**Work item**
Wherever pictures occur in the entries below, leave them out and retype the rest exactly.

**Task input**
☆ ☆ ☆ ☆ ☆

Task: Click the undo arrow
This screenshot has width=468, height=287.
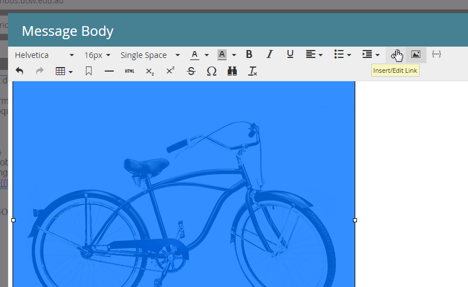Action: tap(19, 71)
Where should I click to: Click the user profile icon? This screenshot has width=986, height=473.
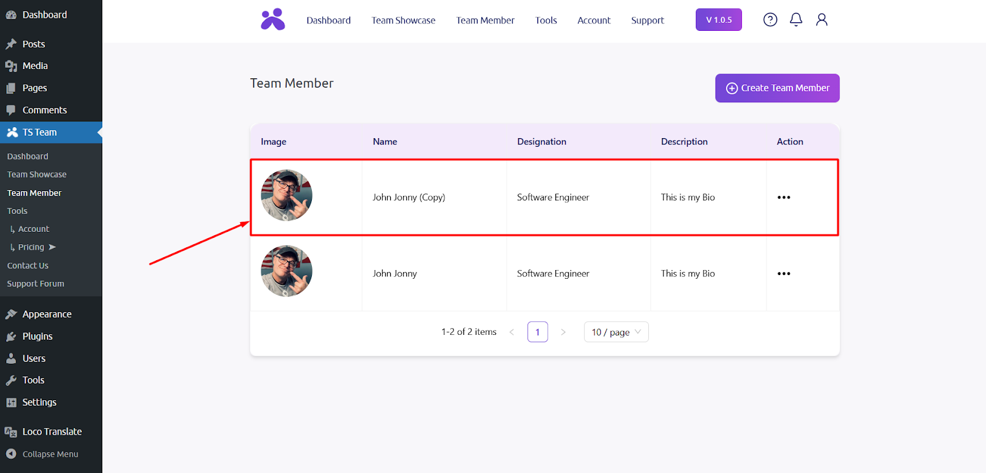[x=821, y=20]
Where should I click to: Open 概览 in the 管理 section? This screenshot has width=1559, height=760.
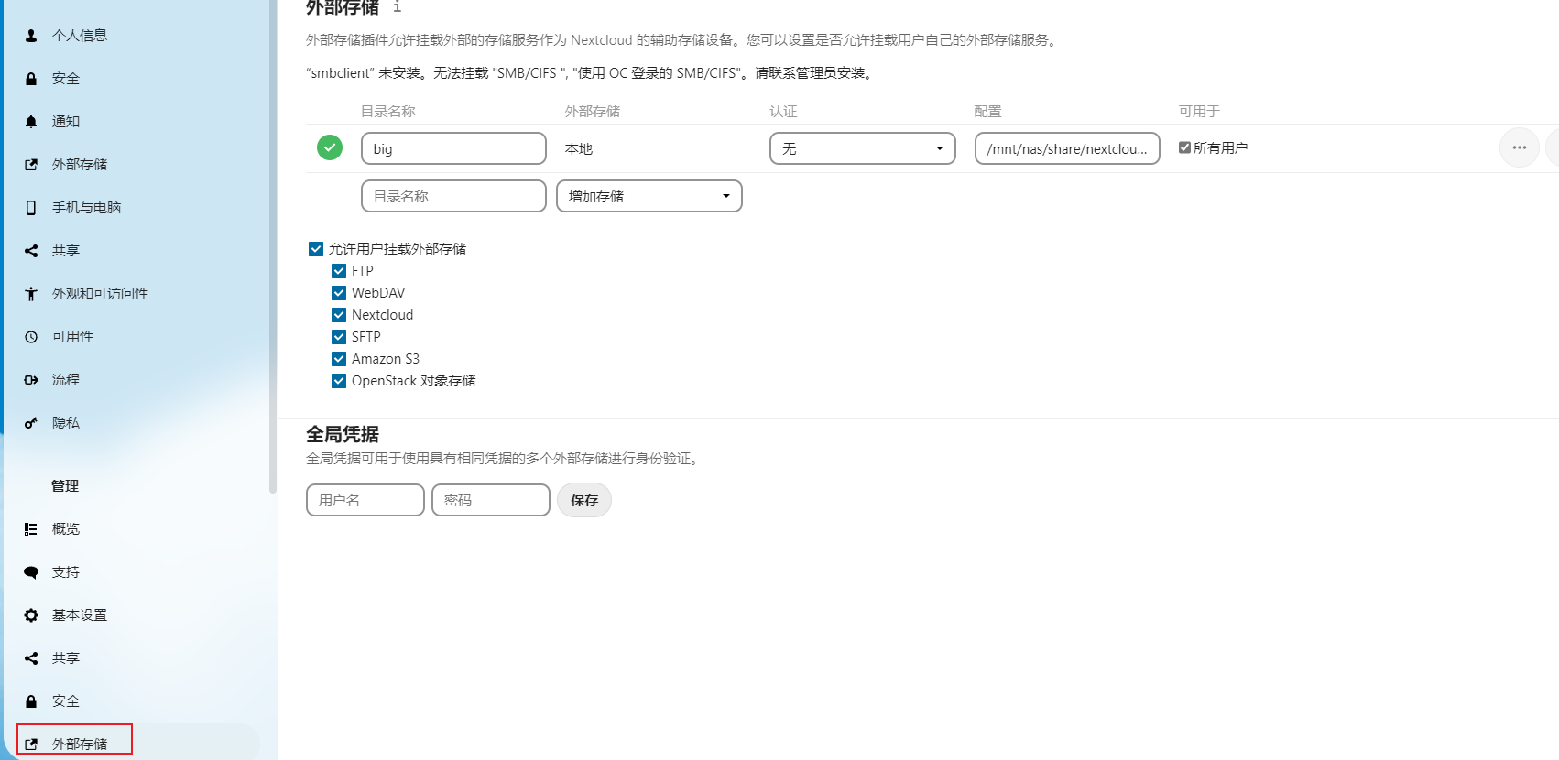pos(66,529)
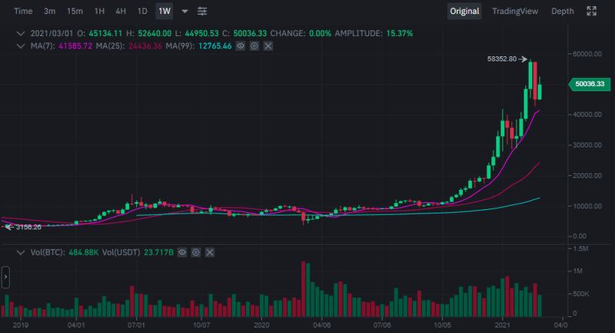Image resolution: width=615 pixels, height=333 pixels.
Task: Select the 15m interval
Action: [x=75, y=12]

☆ ☆ ☆ ☆ ☆

**Solution to this exercise**
Task: Click the undo arrow
This screenshot has width=468, height=287.
Action: tap(19, 71)
Where should I click to: Click the user profile icon? This screenshot has width=986, height=473.
[x=821, y=20]
Where should I click to: Open 概览 in the 管理 section? This screenshot has width=1559, height=760.
pos(66,529)
Image resolution: width=615 pixels, height=333 pixels.
Task: Select the 15m interval
Action: [x=75, y=12]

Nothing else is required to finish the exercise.